● **DATA FOR ANALYSIS**
>>>>

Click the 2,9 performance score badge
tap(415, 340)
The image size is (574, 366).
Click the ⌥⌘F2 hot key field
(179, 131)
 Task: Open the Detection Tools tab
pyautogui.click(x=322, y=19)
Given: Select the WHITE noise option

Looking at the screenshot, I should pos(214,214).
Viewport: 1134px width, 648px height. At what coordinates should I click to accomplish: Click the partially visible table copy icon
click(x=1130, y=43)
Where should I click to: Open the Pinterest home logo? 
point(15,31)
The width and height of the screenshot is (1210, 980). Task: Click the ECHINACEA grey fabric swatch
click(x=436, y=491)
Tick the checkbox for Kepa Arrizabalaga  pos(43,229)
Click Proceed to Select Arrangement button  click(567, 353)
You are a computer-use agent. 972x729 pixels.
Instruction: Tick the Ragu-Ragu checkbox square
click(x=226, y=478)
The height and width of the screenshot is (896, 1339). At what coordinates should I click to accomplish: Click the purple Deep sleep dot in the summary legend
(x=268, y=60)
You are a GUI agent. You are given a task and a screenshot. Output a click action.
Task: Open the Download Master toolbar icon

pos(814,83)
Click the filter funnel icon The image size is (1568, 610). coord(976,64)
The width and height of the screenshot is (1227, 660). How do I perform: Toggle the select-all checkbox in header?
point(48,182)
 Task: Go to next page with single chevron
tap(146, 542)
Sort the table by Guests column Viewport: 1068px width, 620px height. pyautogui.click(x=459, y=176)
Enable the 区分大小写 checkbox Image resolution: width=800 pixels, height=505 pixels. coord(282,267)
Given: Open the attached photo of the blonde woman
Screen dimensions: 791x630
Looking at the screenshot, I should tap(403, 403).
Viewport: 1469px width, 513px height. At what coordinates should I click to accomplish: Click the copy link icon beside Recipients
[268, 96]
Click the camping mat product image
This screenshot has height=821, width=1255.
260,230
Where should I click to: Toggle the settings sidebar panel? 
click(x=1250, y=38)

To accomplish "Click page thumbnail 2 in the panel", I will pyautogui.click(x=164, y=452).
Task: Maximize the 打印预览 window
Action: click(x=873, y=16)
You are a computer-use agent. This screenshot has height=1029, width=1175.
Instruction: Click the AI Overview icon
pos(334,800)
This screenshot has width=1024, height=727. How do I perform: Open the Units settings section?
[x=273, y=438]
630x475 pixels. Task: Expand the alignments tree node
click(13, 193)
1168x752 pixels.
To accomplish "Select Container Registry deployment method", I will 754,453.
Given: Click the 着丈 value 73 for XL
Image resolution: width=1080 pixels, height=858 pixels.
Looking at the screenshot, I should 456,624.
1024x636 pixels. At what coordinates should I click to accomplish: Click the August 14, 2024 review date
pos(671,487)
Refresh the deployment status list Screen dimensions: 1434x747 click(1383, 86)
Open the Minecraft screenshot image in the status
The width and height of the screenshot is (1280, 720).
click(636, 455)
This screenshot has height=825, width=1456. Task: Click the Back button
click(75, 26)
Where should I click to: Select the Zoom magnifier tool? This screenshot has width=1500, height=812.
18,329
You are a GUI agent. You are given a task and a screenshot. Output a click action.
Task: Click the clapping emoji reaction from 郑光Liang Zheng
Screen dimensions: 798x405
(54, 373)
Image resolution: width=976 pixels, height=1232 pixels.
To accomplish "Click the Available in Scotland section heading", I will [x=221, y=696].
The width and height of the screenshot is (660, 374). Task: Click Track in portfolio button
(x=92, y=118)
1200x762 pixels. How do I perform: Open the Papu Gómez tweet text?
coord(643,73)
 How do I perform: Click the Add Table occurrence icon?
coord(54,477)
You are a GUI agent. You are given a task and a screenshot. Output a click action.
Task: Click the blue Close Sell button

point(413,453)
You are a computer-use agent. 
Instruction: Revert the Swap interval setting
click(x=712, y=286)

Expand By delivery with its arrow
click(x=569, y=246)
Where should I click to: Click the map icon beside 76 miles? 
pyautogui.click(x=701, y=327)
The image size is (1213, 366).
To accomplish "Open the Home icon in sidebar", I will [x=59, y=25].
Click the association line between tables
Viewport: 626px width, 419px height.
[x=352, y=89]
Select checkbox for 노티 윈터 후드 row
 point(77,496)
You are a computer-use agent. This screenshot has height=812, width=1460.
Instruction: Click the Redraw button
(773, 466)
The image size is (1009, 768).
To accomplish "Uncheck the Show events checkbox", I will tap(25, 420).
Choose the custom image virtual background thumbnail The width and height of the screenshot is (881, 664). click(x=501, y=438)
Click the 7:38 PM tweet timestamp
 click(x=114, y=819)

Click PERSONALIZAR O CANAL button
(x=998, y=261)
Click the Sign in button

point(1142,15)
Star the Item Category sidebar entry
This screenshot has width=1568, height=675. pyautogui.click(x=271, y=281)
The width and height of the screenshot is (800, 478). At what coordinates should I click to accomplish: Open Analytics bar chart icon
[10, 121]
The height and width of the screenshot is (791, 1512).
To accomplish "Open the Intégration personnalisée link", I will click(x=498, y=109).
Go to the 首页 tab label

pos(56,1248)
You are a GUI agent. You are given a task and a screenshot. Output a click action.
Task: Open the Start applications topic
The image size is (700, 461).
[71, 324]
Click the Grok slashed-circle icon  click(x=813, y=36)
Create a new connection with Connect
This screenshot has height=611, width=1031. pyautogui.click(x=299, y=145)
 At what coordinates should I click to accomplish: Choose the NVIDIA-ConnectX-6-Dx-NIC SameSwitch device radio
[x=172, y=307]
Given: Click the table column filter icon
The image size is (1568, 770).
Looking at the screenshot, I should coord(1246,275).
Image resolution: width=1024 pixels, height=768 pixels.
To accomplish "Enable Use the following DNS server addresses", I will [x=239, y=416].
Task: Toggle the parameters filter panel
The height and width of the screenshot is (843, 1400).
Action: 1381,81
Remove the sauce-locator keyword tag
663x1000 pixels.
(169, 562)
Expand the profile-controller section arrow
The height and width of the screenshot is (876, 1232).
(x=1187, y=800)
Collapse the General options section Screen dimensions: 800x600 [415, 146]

<<<<

Given the records above, return exactly the lines starting at the line containing "Instruction: Click the AI Overview icon" and ending at the line containing "Given: Click the 着丈 value 73 for XL", including both.

Instruction: Click the AI Overview icon
pos(334,800)
This screenshot has width=1024, height=727. How do I perform: Open the Units settings section?
[x=273, y=438]
630x475 pixels. Task: Expand the alignments tree node
click(13, 193)
1168x752 pixels.
To accomplish "Select Container Registry deployment method", I will 754,453.
Given: Click the 着丈 value 73 for XL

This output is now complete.